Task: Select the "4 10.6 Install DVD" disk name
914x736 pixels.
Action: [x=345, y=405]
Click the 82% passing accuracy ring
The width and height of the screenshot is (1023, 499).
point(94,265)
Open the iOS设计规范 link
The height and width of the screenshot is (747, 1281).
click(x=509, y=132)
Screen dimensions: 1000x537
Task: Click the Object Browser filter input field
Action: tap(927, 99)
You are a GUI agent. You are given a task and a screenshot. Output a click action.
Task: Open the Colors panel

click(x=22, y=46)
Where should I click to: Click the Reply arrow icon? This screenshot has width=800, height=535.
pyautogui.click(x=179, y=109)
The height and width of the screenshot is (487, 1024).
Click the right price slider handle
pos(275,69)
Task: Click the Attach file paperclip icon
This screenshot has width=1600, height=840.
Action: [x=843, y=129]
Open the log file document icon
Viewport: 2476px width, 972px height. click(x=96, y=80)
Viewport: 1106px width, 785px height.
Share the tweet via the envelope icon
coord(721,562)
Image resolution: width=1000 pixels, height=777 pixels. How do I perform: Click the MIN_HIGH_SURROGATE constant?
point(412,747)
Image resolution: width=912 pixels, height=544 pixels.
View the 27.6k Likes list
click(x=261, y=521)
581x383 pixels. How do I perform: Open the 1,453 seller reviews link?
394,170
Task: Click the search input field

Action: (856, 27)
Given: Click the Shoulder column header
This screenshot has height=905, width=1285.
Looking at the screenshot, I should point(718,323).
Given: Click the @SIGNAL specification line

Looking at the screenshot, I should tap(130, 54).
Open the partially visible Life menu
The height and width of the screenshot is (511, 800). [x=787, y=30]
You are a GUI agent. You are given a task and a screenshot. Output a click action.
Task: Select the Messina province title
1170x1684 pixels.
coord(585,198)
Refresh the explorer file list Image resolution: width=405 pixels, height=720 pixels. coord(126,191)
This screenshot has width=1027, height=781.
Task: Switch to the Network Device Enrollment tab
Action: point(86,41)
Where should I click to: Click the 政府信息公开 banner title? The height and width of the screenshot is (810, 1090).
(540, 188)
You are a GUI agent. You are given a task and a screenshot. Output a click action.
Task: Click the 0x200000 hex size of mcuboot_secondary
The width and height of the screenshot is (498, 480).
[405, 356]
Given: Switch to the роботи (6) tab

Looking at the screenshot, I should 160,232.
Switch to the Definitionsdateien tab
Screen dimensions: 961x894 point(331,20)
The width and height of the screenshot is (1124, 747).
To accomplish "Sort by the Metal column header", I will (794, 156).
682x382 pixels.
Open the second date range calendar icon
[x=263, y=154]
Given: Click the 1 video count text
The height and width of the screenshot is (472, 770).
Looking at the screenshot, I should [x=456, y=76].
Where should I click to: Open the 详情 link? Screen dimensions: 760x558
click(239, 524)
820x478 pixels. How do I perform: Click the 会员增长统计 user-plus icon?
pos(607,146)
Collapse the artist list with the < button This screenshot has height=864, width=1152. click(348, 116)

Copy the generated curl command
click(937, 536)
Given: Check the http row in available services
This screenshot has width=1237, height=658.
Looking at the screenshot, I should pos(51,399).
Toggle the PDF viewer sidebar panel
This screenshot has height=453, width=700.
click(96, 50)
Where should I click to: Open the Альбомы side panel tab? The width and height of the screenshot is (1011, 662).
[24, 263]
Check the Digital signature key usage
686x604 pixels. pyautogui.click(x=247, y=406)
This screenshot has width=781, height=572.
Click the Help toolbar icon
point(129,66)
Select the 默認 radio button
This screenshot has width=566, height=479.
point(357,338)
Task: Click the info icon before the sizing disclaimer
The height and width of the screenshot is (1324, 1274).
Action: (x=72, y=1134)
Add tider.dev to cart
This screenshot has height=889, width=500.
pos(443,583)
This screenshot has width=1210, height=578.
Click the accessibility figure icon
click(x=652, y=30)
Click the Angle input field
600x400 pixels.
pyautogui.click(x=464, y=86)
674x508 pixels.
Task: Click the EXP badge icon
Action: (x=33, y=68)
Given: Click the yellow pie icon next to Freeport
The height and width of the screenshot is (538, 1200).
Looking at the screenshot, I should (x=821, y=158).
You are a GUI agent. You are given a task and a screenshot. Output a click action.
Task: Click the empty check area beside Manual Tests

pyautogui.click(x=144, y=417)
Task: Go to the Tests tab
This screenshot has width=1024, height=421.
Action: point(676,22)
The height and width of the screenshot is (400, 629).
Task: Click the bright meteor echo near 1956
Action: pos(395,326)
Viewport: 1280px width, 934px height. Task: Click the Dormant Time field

· · · · · · ·

* _Instructions to follow_: The answer should contain every line of the data, unchanged.

* _Result below_:
Task: Select the "4 10.6 Install DVD" disk name
914x736 pixels.
Action: [x=345, y=405]
Click the 82% passing accuracy ring
The width and height of the screenshot is (1023, 499).
point(94,265)
Open the iOS设计规范 link
The height and width of the screenshot is (747, 1281).
click(x=509, y=132)
Screen dimensions: 1000x537
Task: Click the Object Browser filter input field
Action: tap(927, 99)
You are a GUI agent. You are given a task and a screenshot. Output a click action.
Task: Open the Colors panel

click(x=22, y=46)
Where should I click to: Click the Reply arrow icon? This screenshot has width=800, height=535.
pyautogui.click(x=179, y=109)
The height and width of the screenshot is (487, 1024).
Click the right price slider handle
pos(275,69)
Task: Click the Attach file paperclip icon
This screenshot has width=1600, height=840.
Action: [x=843, y=129]
Open the log file document icon
Viewport: 2476px width, 972px height. click(x=96, y=80)
Viewport: 1106px width, 785px height.
Share the tweet via the envelope icon
coord(721,562)
Image resolution: width=1000 pixels, height=777 pixels. How do I perform: Click the MIN_HIGH_SURROGATE constant?
point(412,747)
Image resolution: width=912 pixels, height=544 pixels.
View the 27.6k Likes list
click(x=261, y=521)
581x383 pixels. How do I perform: Open the 1,453 seller reviews link?
394,170
Task: Click the search input field

Action: (856, 27)
Given: Click the Shoulder column header
This screenshot has height=905, width=1285.
Looking at the screenshot, I should point(718,323).
Given: Click the @SIGNAL specification line

Looking at the screenshot, I should tap(130, 54).
Open the partially visible Life menu
The height and width of the screenshot is (511, 800). [x=787, y=30]
You are a GUI agent. You are given a task and a screenshot. Output a click action.
Task: Select the Messina province title
1170x1684 pixels.
coord(585,198)
Refresh the explorer file list Image resolution: width=405 pixels, height=720 pixels. coord(126,191)
This screenshot has width=1027, height=781.
Task: Switch to the Network Device Enrollment tab
Action: point(86,41)
Where should I click to: Click the 政府信息公开 banner title? The height and width of the screenshot is (810, 1090).
(540, 188)
You are a GUI agent. You are given a task and a screenshot. Output a click action.
Task: Click the 0x200000 hex size of mcuboot_secondary
The width and height of the screenshot is (498, 480).
[405, 356]
Given: Switch to the роботи (6) tab

Looking at the screenshot, I should 160,232.
Switch to the Definitionsdateien tab
Screen dimensions: 961x894 point(331,20)
The width and height of the screenshot is (1124, 747).
To accomplish "Sort by the Metal column header", I will (794, 156).
682x382 pixels.
Open the second date range calendar icon
[x=263, y=154]
Given: Click the 1 video count text
The height and width of the screenshot is (472, 770).
Looking at the screenshot, I should [x=456, y=76].
Where should I click to: Open the 详情 link? Screen dimensions: 760x558
click(239, 524)
820x478 pixels. How do I perform: Click the 会员增长统计 user-plus icon?
pos(607,146)
Collapse the artist list with the < button This screenshot has height=864, width=1152. click(348, 116)

Copy the generated curl command
click(937, 536)
Given: Check the http row in available services
This screenshot has width=1237, height=658.
Looking at the screenshot, I should pos(51,399).
Toggle the PDF viewer sidebar panel
This screenshot has height=453, width=700.
click(96, 50)
Where should I click to: Open the Альбомы side panel tab? The width and height of the screenshot is (1011, 662).
[24, 263]
Check the Digital signature key usage
686x604 pixels. pyautogui.click(x=247, y=406)
This screenshot has width=781, height=572.
Click the Help toolbar icon
point(129,66)
Select the 默認 radio button
This screenshot has width=566, height=479.
point(357,338)
Task: Click the info icon before the sizing disclaimer
The height and width of the screenshot is (1324, 1274).
Action: (x=72, y=1134)
Add tider.dev to cart
This screenshot has height=889, width=500.
pos(443,583)
This screenshot has width=1210, height=578.
Click the accessibility figure icon
click(x=652, y=30)
Click the Angle input field
600x400 pixels.
pyautogui.click(x=464, y=86)
674x508 pixels.
Task: Click the EXP badge icon
Action: (x=33, y=68)
Given: Click the yellow pie icon next to Freeport
The height and width of the screenshot is (538, 1200).
Looking at the screenshot, I should (x=821, y=158).
You are a GUI agent. You are given a task and a screenshot. Output a click action.
Task: Click the empty check area beside Manual Tests

pyautogui.click(x=144, y=417)
Task: Go to the Tests tab
This screenshot has width=1024, height=421.
Action: point(676,22)
The height and width of the screenshot is (400, 629).
Task: Click the bright meteor echo near 1956
Action: pos(395,326)
Viewport: 1280px width, 934px height. Task: Click the Dormant Time field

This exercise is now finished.